浅間山の登山ルートは
 1.峰の茶屋→頂上
 2.浅間山荘(天狗温泉)→湯の平→頂上
 3.追分が原→天狗の露地→湯の平→頂上
 4.黒斑山→Jバンド→頂上 (黒斑→草付→湯の平→頂上)
このほかに昭和54(1979)年版の五万分の一の地図には、天狗の露地から湯の平へ出るのでなく、ストレートに前掛け山の東下を通って釜山(頂上)に至るルートが描かれている。昭和昭和35(1960)年版も同じ。しかしこのルートはもう50年も前に閉鎖されている。閉鎖の看板が天狗の露地に立っているのを私は見ている。

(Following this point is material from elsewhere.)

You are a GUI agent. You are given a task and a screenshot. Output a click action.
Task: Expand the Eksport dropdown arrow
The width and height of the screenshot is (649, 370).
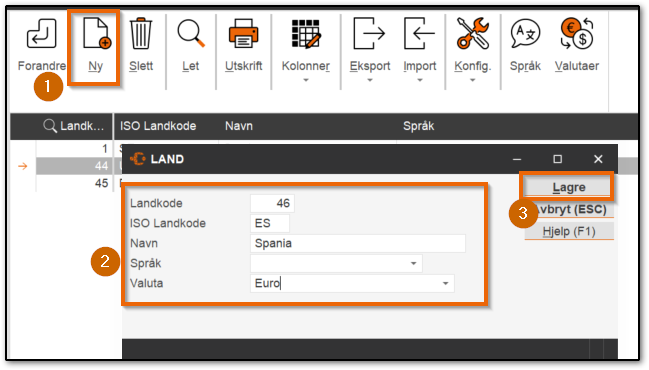coord(370,80)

もうひとつ、1960年版にありながら、1979年版には消えているルートがあった。天狗の露地の下に湧いている一杯水の手前から、剣が峰の東を通って平原へ出る延々10キロ以上の道である。
浅間の頂上を目指して、かつてこの道をたどった人たちがいた。あるいは、頂上を踏んだ後御代田の街道を目指した人たちがいた。その人たちの思いを自分も追体験したい。そんな願いを何年も懐いていて、1978年初夏、ようやく機会を得た。
追分コースの石尊山の稜線からカヤㇳの茂みを分ける。一杯水でのどを潤し、天狗の露地への急登をつめると平坦な芝地にまだ雪がかなり残っていた。そのまま湯の平に出ると、登山者がちらほら見える。今日は出来れば一人で歩きたい。そう思って歩を返す。天狗の露地を下って100mのところに、「御代田分岐」と墨で書かれて半分消えかかっている小さな道標があった(今はもう無い)。どんな道か、明瞭でない下り道を前に幾分緊張感を抱いた。右手に牙(ぎっぱ)に続く剣が峰がそそり立つ、その下を進むとすぐに登山道わきは、イワカガミ、タチツボスミレ、リンドウが群落をつくっており、振り返ると浅間が大きい。人影は全くなく、石尊山稜線の広々と続く原に快い風が吹く。落葉松の芽吹きが美しい。落葉松とその上に聳える浅間山を私は版画に描き年賀状に使った。しばらく行くとなだらかな下りとなって、笹原と白樺林が続く。カッコウの声が遠くに連続して響く。右手遥かに槍・穂高がくっきりと姿を見せ、山旅の友となってくれた。私はゆっくりと休み、ゆったりと身体を横たえて青空を眺めたりもした。良い日、よい季節、静かな山行を味わった一日となった。
およそ1000mも下ったろうか。広い中腹に開発の手が入り始めているのに気づく。西軽井沢などという看板も見える。まもなく俗化されてしまうのだろうと思うと、今見わたせる浅間の裾野がいとおしい。ちょうど田植えの時期だった。ただ、人家にでてから駅までが遠い。御代田の駅への道を見過ごして、平原まで歩かされてしまった。